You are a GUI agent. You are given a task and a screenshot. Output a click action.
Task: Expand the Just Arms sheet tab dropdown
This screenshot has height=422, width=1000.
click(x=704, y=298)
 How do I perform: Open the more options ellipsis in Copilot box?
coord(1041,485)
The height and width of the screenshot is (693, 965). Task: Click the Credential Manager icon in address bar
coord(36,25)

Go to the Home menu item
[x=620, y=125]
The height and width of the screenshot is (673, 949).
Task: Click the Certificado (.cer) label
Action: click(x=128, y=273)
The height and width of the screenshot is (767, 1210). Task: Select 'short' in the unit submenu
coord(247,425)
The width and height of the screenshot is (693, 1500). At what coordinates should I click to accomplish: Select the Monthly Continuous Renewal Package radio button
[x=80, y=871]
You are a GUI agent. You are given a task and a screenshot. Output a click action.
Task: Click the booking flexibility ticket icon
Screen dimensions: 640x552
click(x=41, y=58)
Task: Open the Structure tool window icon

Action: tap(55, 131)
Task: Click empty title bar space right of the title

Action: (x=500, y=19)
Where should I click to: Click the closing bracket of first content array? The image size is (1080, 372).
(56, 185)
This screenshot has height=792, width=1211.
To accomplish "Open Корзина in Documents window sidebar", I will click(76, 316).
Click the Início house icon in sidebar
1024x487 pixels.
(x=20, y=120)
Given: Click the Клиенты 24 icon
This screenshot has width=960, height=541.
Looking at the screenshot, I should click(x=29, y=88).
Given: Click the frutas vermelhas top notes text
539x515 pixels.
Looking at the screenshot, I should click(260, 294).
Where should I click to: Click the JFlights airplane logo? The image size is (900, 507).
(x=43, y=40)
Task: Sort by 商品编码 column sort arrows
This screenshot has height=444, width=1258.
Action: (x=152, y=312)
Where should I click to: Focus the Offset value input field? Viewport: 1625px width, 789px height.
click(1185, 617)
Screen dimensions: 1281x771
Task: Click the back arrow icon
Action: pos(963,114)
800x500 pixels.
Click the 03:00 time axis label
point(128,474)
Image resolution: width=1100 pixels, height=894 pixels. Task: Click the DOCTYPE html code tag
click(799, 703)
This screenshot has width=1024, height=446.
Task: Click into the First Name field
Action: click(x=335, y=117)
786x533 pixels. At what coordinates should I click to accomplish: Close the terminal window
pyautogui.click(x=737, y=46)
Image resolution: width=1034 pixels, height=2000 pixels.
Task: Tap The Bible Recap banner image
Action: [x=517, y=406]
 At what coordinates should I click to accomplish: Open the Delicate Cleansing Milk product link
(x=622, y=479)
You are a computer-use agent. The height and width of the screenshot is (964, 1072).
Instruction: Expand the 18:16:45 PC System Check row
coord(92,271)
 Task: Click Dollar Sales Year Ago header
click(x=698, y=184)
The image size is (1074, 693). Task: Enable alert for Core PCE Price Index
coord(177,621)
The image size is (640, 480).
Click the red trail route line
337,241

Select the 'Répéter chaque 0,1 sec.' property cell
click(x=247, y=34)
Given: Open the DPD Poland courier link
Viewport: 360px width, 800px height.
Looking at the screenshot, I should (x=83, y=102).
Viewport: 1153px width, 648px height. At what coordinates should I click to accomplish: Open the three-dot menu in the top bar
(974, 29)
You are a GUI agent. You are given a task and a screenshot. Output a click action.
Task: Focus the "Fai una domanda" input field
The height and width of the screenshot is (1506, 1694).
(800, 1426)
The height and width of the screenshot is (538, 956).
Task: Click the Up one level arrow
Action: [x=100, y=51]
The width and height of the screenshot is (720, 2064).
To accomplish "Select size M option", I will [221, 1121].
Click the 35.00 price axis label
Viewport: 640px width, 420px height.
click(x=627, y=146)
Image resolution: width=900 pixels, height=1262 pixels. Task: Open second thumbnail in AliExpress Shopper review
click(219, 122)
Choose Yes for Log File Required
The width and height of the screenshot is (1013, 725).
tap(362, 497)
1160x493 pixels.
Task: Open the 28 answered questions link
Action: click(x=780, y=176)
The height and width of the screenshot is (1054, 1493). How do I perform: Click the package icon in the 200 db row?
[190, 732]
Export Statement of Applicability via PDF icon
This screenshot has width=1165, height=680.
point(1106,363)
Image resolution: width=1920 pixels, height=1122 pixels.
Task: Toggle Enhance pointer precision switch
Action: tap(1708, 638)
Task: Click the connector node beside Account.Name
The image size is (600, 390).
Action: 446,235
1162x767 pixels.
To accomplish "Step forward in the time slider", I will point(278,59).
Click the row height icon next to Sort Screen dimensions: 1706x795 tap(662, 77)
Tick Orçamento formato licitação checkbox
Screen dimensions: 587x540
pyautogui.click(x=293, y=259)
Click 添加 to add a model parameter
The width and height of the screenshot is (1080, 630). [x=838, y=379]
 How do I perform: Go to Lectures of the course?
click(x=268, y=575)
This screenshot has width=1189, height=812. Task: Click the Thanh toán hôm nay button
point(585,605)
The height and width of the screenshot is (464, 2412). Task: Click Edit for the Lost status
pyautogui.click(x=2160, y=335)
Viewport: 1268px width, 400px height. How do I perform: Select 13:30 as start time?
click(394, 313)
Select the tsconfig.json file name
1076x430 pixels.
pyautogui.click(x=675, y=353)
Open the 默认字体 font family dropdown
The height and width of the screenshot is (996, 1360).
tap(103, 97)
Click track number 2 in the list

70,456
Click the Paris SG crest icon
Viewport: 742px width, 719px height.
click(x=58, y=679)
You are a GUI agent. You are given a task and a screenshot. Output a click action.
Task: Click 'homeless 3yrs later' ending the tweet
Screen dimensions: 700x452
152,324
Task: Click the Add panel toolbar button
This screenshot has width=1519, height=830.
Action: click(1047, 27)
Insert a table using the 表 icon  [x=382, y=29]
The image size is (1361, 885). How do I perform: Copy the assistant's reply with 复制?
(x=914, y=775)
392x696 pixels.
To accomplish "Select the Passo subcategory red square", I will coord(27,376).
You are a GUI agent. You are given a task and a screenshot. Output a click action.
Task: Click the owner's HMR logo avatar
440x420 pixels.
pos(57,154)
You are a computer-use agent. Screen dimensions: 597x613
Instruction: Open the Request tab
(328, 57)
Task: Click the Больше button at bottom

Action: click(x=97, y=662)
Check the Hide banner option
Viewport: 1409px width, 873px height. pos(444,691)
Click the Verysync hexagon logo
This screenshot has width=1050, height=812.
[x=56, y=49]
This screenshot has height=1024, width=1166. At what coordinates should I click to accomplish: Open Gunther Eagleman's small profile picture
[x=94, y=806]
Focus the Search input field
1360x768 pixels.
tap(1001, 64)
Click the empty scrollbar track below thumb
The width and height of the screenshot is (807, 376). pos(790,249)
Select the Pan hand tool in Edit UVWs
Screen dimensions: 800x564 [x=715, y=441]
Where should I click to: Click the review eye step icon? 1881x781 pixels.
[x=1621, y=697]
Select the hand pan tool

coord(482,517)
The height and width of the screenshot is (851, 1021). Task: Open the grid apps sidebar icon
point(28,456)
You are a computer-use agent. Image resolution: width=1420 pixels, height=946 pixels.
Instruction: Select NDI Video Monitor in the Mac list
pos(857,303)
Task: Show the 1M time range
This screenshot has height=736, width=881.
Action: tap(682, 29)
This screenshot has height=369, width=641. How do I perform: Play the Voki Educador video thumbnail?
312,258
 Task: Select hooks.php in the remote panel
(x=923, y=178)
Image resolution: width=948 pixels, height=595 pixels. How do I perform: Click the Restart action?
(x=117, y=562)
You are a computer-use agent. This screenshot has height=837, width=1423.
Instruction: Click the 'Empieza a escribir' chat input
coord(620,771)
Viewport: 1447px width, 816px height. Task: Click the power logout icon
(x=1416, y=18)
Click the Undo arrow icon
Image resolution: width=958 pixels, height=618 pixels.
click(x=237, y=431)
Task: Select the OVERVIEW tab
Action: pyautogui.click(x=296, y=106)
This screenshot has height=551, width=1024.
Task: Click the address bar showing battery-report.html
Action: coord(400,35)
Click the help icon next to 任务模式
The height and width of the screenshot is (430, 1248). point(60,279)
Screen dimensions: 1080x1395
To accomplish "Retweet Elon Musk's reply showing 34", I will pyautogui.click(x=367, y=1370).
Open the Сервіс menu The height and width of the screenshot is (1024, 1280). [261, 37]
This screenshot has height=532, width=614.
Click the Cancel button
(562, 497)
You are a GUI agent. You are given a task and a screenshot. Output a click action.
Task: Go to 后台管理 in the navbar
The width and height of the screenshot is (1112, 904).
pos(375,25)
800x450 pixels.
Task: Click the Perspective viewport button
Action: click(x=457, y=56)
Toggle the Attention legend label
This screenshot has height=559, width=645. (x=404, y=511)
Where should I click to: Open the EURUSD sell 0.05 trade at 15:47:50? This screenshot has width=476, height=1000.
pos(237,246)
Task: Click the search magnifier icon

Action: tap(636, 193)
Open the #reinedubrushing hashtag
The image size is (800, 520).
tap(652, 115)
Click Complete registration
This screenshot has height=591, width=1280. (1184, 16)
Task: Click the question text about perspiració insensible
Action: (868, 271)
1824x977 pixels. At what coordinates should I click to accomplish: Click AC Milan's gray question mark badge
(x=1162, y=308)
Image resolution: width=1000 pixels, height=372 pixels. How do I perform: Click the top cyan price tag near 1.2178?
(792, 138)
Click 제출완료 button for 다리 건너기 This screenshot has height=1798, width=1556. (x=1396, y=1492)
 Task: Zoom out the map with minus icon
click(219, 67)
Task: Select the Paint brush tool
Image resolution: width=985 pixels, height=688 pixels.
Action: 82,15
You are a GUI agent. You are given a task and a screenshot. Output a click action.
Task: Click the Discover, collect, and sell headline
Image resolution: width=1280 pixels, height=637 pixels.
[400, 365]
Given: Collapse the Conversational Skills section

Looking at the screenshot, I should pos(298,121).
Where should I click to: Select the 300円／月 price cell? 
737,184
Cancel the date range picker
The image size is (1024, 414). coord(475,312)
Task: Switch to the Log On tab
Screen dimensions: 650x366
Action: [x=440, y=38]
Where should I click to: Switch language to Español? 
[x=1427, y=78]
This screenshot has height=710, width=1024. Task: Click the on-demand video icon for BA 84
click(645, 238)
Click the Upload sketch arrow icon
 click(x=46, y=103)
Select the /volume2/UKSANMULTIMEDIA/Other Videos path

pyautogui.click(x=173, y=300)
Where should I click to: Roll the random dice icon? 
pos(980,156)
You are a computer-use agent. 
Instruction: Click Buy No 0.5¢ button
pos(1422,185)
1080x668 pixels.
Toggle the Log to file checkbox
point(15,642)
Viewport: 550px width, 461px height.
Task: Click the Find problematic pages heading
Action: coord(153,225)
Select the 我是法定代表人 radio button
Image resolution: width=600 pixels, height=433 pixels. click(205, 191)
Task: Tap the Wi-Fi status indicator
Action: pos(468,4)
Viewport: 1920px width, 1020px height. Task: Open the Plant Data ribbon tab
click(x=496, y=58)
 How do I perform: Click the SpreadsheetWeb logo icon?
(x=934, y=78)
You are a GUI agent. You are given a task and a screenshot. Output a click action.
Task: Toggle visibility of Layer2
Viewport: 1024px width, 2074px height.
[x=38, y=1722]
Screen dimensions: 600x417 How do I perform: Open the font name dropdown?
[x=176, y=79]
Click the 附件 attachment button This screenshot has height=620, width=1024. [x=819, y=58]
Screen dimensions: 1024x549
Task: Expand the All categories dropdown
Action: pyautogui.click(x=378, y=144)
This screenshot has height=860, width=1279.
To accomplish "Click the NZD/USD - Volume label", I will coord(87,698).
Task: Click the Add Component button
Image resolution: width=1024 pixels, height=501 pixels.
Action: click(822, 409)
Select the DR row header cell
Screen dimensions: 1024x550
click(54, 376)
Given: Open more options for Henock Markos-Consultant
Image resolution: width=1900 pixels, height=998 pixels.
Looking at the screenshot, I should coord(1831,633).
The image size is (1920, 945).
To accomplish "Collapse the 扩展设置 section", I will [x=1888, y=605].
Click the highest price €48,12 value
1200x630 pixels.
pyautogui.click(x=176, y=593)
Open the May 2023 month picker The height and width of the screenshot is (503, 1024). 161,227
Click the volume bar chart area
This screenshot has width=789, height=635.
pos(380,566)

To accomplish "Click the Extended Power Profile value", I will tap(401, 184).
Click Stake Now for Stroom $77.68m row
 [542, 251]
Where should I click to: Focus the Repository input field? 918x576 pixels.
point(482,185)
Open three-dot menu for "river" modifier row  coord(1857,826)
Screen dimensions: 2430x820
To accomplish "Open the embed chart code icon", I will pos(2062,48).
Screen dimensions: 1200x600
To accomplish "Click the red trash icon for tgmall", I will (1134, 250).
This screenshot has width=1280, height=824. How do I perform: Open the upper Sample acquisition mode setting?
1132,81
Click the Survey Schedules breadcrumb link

########################################

PROBLEM STATEMENT => Using the records above, write out exactly the lines between the one holding "Task: Click Dollar Sales Year Ago header" and the one holding "Click the 35.00 price axis label", inclusive; leave everything else out.

SOLUTION TO THIS TASK =>
 Task: Click Dollar Sales Year Ago header
click(x=698, y=184)
The image size is (1074, 693). Task: Enable alert for Core PCE Price Index
coord(177,621)
The image size is (640, 480).
Click the red trail route line
337,241

Select the 'Répéter chaque 0,1 sec.' property cell
click(x=247, y=34)
Given: Open the DPD Poland courier link
Viewport: 360px width, 800px height.
Looking at the screenshot, I should (x=83, y=102).
Viewport: 1153px width, 648px height. At what coordinates should I click to accomplish: Open the three-dot menu in the top bar
(974, 29)
You are a GUI agent. You are given a task and a screenshot. Output a click action.
Task: Focus the "Fai una domanda" input field
The height and width of the screenshot is (1506, 1694).
(800, 1426)
The height and width of the screenshot is (538, 956).
Task: Click the Up one level arrow
Action: [x=100, y=51]
The width and height of the screenshot is (720, 2064).
To accomplish "Select size M option", I will [221, 1121].
Click the 35.00 price axis label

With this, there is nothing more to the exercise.